Intrinsic Dimension Estimation
Published:
Tensorized (and parallelizable) pytorch implementation of the algorithm for intrinsic dimension estimation
Code : https://github.com/Tikquuss/intrinsics_dimension
1. Maximum Likelihood Estimation appoach
Calculates intrinsic dimension of the provided data points with the Maximum Likelihood Estimation appoach.
References:
- [1] Elizaveta Levina and Peter J Bickel. Maximum likelihood estimation of intrinsic dimension. In Advances in neural information processing systems, pp. 777–784, 2005. https://www.stat.berkeley.edu/~bickel/mldim.pdf
- [2] David J.C. MacKay and Zoubin Ghahramani.

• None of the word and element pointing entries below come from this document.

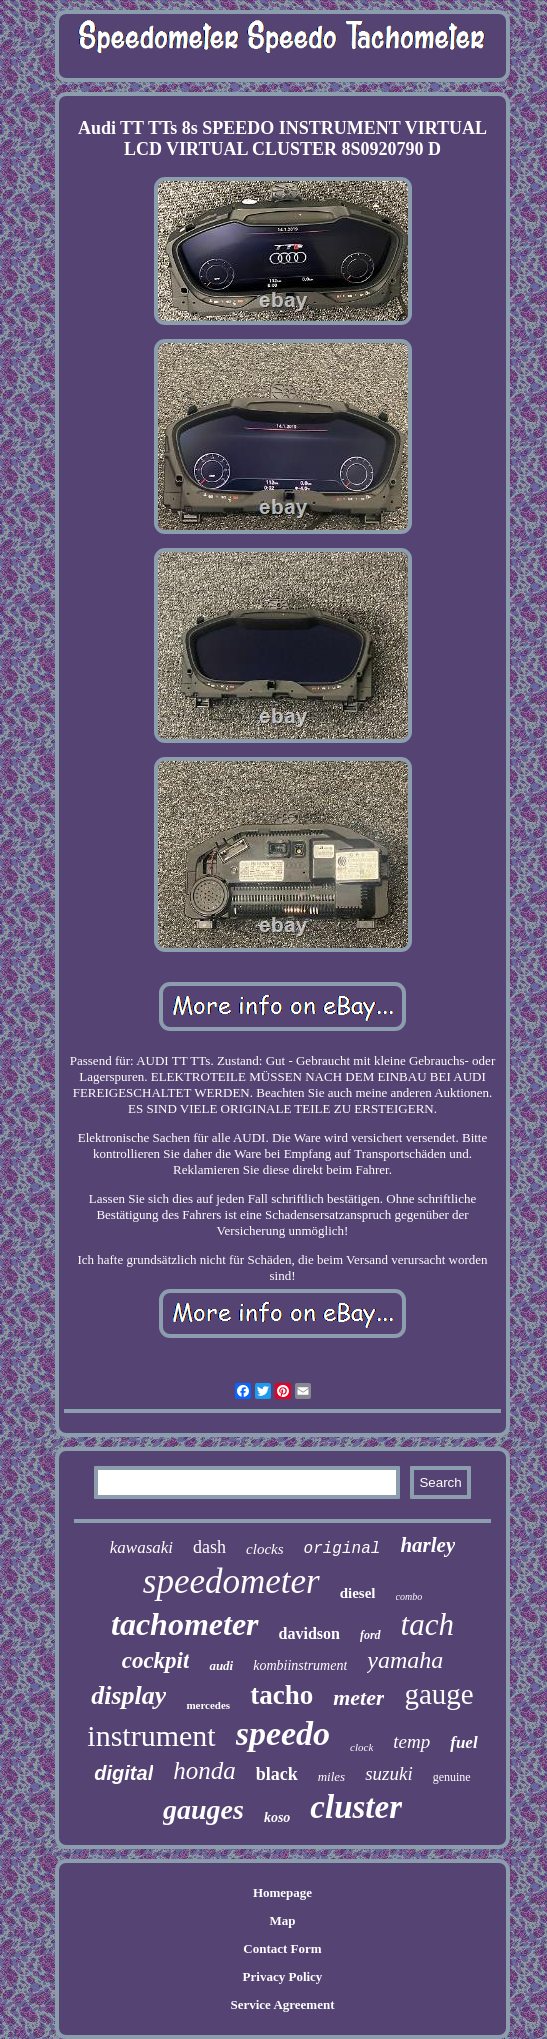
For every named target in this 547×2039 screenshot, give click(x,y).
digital (123, 1773)
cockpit (156, 1660)
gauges (203, 1809)
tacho (281, 1695)
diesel (358, 1593)
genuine (452, 1777)
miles (331, 1776)
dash (209, 1547)
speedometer (231, 1581)
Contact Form (282, 1948)
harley (427, 1545)
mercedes (208, 1705)
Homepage (282, 1892)
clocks (264, 1549)
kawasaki (141, 1547)
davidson (309, 1633)
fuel (463, 1742)
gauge (438, 1694)
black (277, 1774)
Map (282, 1920)
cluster (356, 1807)
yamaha (405, 1660)
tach (427, 1624)
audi (221, 1665)
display (128, 1695)
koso (277, 1817)
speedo (283, 1733)
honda (204, 1770)
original (342, 1549)
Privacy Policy (283, 1976)
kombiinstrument (300, 1665)
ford (370, 1635)
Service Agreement (282, 2004)
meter (358, 1697)
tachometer (185, 1624)
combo (409, 1596)
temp (411, 1741)
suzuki (389, 1773)
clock (361, 1747)
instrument (151, 1735)
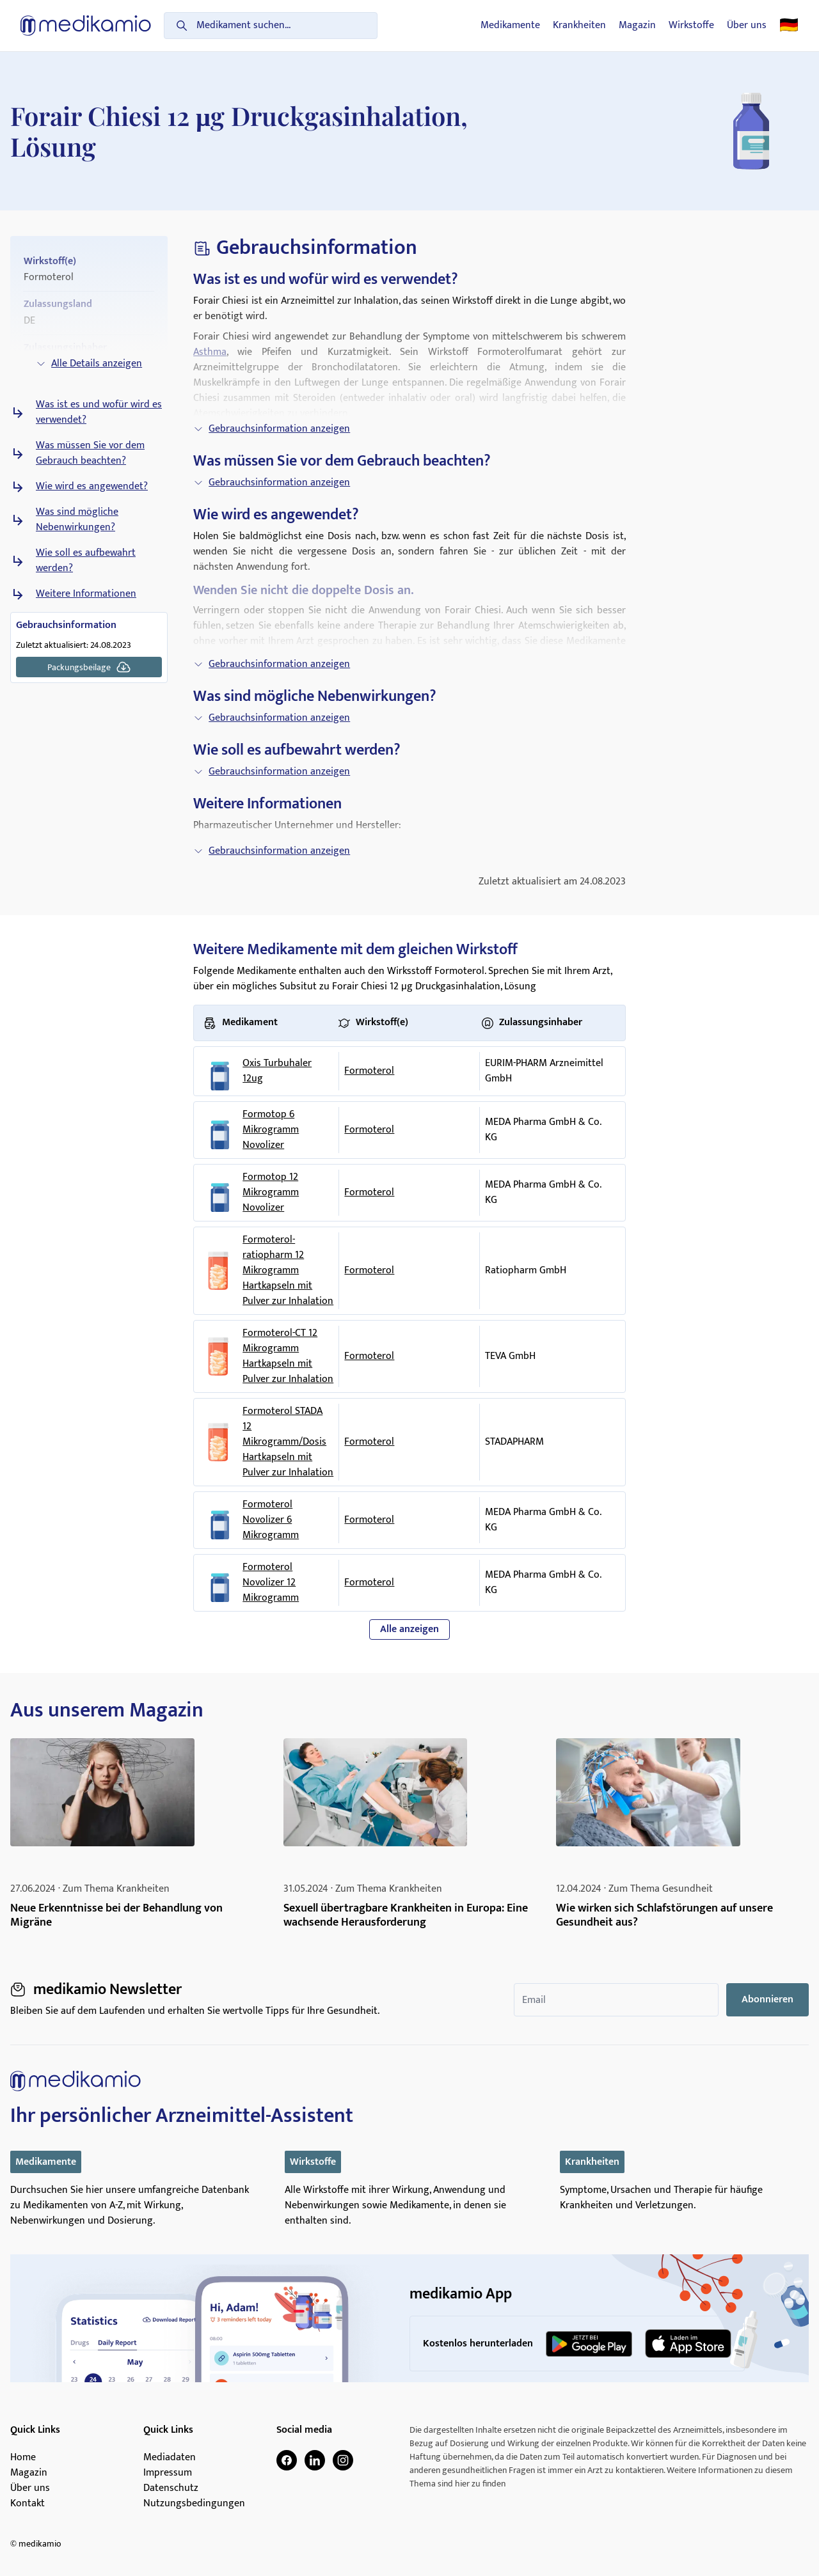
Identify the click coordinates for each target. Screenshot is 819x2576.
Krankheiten (579, 25)
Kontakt (27, 2503)
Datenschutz (170, 2488)
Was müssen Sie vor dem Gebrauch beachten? (90, 453)
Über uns (747, 25)
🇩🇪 (789, 26)
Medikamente (510, 25)
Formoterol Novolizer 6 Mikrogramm (271, 1520)
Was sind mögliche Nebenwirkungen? (77, 520)
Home (23, 2457)
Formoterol (369, 1071)
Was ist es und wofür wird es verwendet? (99, 412)
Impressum (167, 2473)
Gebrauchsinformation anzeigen (271, 428)
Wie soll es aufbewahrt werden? (86, 561)
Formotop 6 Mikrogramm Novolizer (271, 1130)
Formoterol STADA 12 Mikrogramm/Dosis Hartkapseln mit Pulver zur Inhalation (288, 1442)
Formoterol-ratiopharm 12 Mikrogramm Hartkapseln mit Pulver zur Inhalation (288, 1270)
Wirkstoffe (691, 25)
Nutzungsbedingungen (194, 2503)
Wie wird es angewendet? (92, 486)
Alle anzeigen (409, 1629)
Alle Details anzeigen (89, 363)
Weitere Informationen (86, 594)
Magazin (637, 25)
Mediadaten (169, 2457)
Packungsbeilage (89, 667)
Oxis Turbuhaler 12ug (277, 1071)
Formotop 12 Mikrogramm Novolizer (271, 1193)
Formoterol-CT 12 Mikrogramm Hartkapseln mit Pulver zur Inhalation (288, 1356)
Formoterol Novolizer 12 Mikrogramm (271, 1583)
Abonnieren (767, 1999)
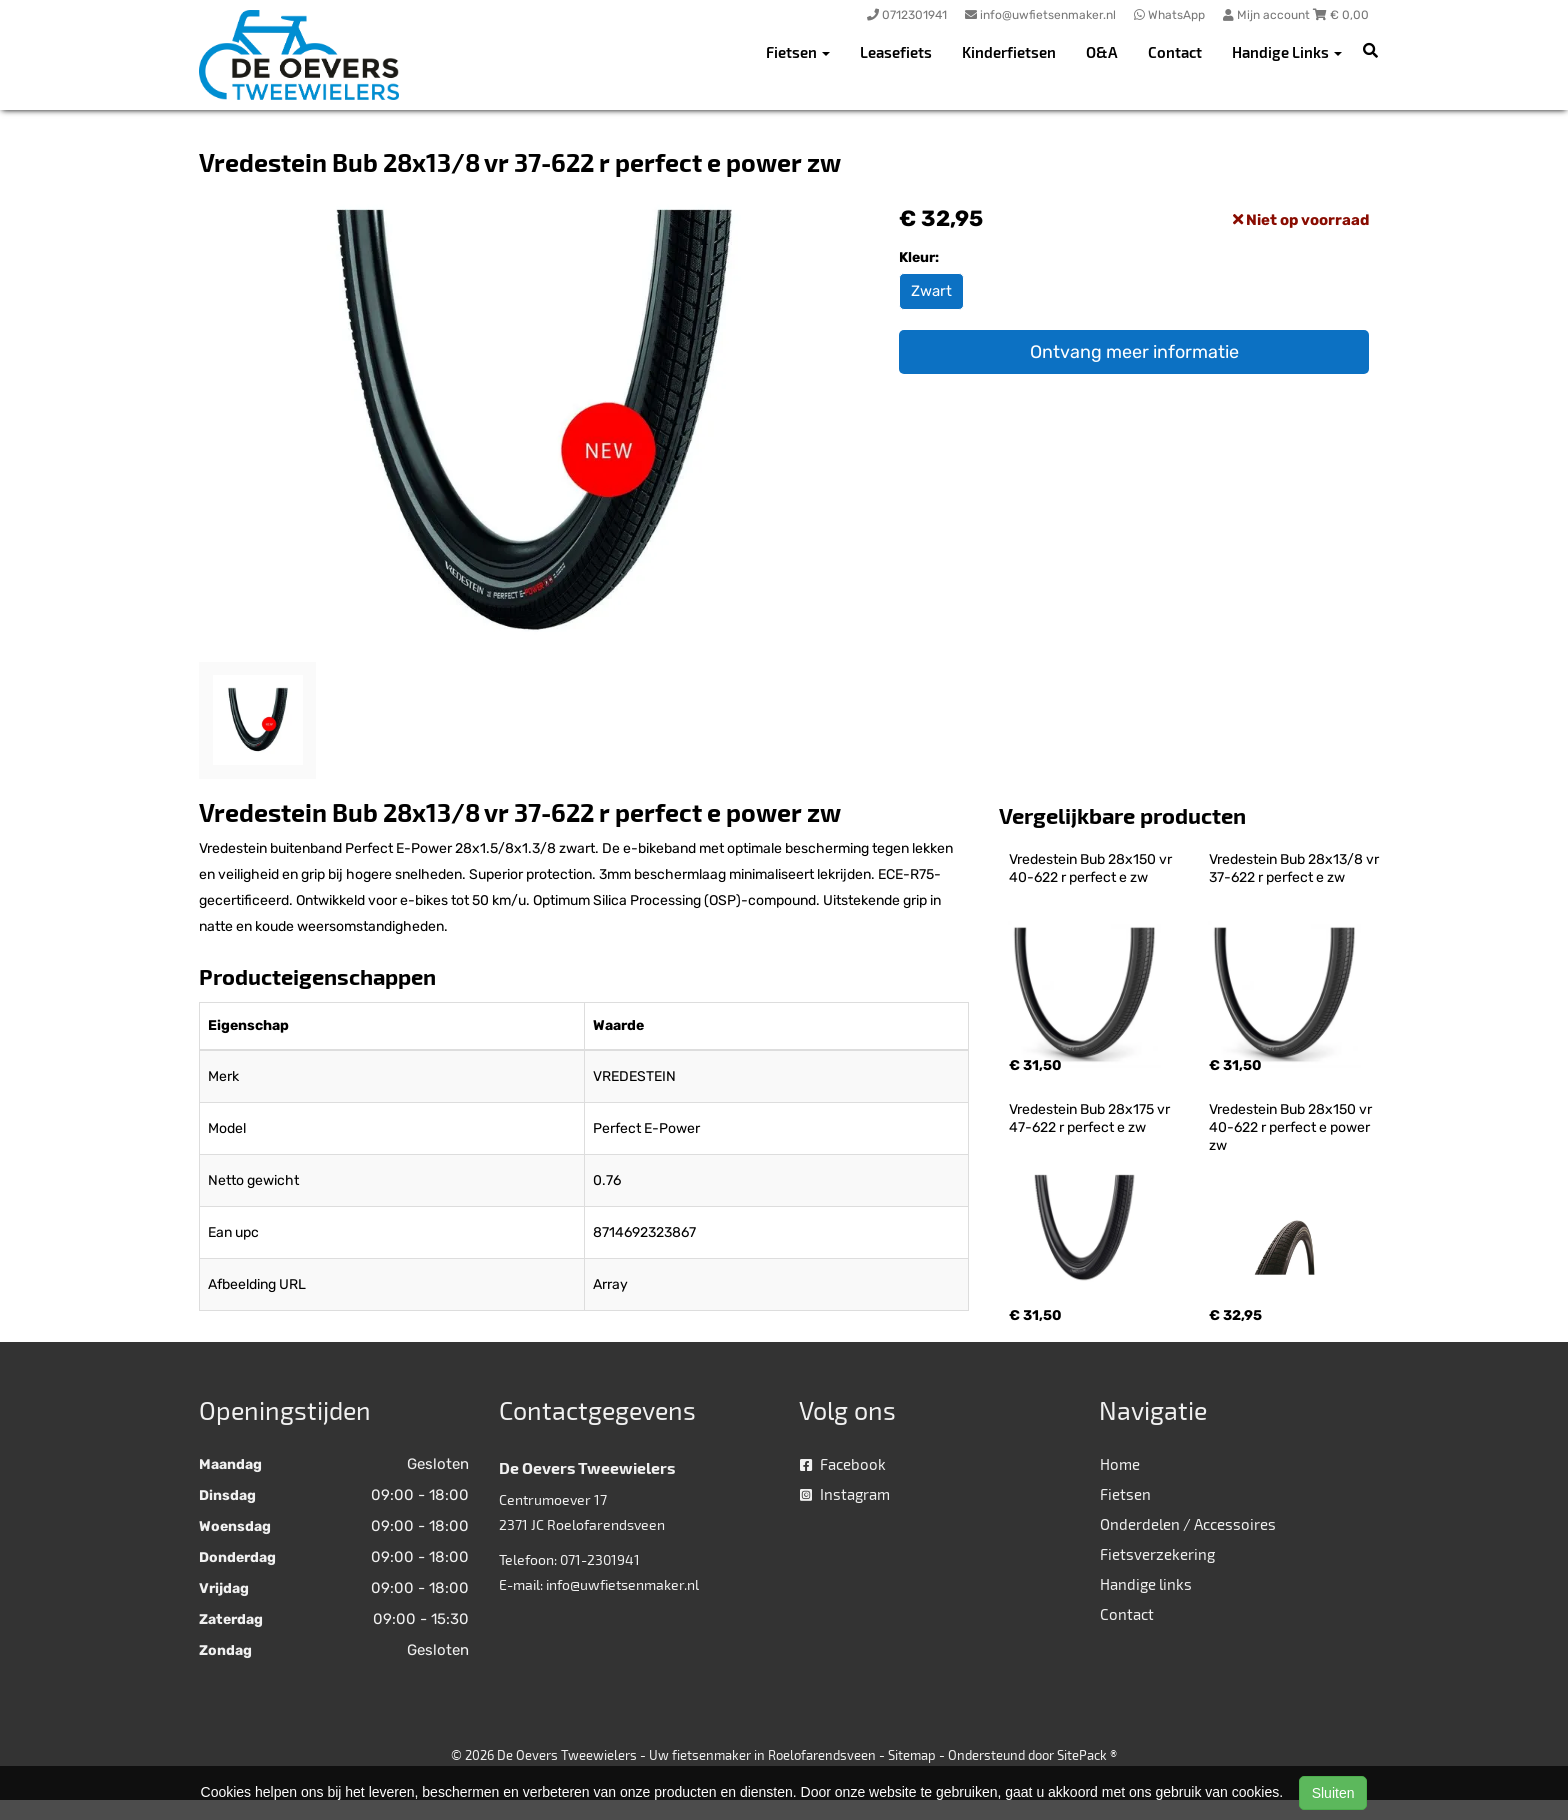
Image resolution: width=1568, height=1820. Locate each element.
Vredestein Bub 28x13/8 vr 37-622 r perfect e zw (1295, 868)
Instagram (845, 1494)
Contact (1175, 52)
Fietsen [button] (798, 52)
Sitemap (912, 1755)
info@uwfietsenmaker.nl (622, 1584)
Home (1120, 1464)
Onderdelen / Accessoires (1188, 1524)
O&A (1102, 52)
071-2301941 (600, 1559)
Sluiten (1333, 1793)
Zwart (931, 291)
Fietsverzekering (1157, 1554)
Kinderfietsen (1009, 52)
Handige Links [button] (1287, 52)
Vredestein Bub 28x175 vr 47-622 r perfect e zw (1091, 1118)
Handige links (1146, 1584)
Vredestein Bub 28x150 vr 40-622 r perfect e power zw (1292, 1127)
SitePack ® (1087, 1755)
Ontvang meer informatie (1134, 352)
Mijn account (1268, 15)
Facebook (843, 1464)
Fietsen (1125, 1494)
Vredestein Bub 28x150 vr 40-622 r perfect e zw (1092, 868)
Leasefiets (896, 52)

Comments on ‘maximum likelihood estimation of intrinsic dimension’ by e. levina and p. bickel (2004), 2005. http://www.inference.org.uk/mackay/dimension/
- [3] THE INTRINSIC DIMENSION OF IMAGES AND ITS IMPACT ON LEARNING, Phillip Pope, Chen Zhu, Ahmed Abdelkader, Micah Goldblum, Tom Goldstein. https://openreview.net/pdf?id=XJk19XzGq2J
One of the main approaches to intrinsic dimension estimation is to examine a neighborhood around each point in the dataset, and compute the Euclidean distance to the $k^{th}$ nearest neighbor. Assuming that density is constant within small neighborhoods, the Maximum Likelihood Estimation (MLE) of [1] uses a Poisson process to model the number of points found by random sampling within a given radius around each sample point. By relating the rate of this process to the surface area of the sphere, the likelihood equations yield an estimate of the ID at a given point $x$ as: \(\hat{m}_k(x) = \bigg[ \frac{1}{k-1} \sum_{j=1}^{k-1} log \frac{T_k(x)}{T_j(x)} \bigg]^{-1}\)
where $T_j(x)$ is the Euclidean ($l_2$) distance from $x$ to its $j^{th}$ nearest neighbor. [1] propose to average the local estimates at each point to obtain a global estimate ($n$ is the number of sample) \(\hat{m}_k = \frac{1}{n} \sum_{i=1}^{n} \hat{m}_k(x_i)\) [2] suggestion a correction based on averaging of inverses \(\hat{m}_k = \bigg[ \frac{1}{n} \sum_{i=1}^{n} \hat{m}_k(x_i)^{-1} \bigg]^{-1} = \bigg[ \frac{1}{n(k-1)} \sum_{i=1}^{n} \sum_{j=1}^{k-1} log \frac{T_k(x_i)}{T_j(x_i)} \bigg]^{-1}\)
2. TWO-NN
Calculates intrinsic dimension of the provided data points with the TWO-NN algorithm.
References:
- E. Facco, M. d’Errico, A. Rodriguez & A. Laio. Estimating the intrinsic dimension of datasets by a minimal neighborhood information. https://doi.org/10.1038/s41598-017-11873-y
2-NN algorithm :
- Compute the pairwise distances for each point in the dataset $i = 1, …, N$.
- For each point $i$ find the two shortest distances $r_1$ and $r_2$.
- For each point $i$ compute $µ_i = \frac{r_2}{r_1}$
- Compute the empirical cumulate $F^{emp}(μ)$ by sorting the values of $μ$ in an ascending order through a permutation $σ$, then define $F^{emp}(μ_{σ(i)}) = \frac{1}{N}$
- Fit the points of the plane given by coordinates ${(log(μ_i), −log(1−F^{emp}(μ_i))) \ | \ i=1,…, N}$ with a straight line passing through the origin.
3. Installation
pip install intrinsics_dimension
4. Get started
from intrinsics_dimension import mle_id, twonn_numpy, twonn_pytorch
n, dim = 512, 1024
data = torch.randn(n, dim)
d1 = mle_id(data, k=2, averaging_of_inverses = False)
d2 = mle_id(data, k=2, averaging_of_inverses = True)
d3 = twonn_numpy(data.numpy(), return_xy=False)
d4 = twonn_pytorch(data, return_xy=False)
print(d1, d2, d3, d4)
data[1] = data[0] # make distance(data[1], data[0]) = 0
d1 = mle_id(data, k=2, averaging_of_inverses = False)
d2 = mle_id(data, k=2, averaging_of_inverses = True)
d3 = twonn_numpy(data.numpy(), return_xy=False)
d4 = twonn_pytorch(data, return_xy=False)
print(d1, d2, d3, d4)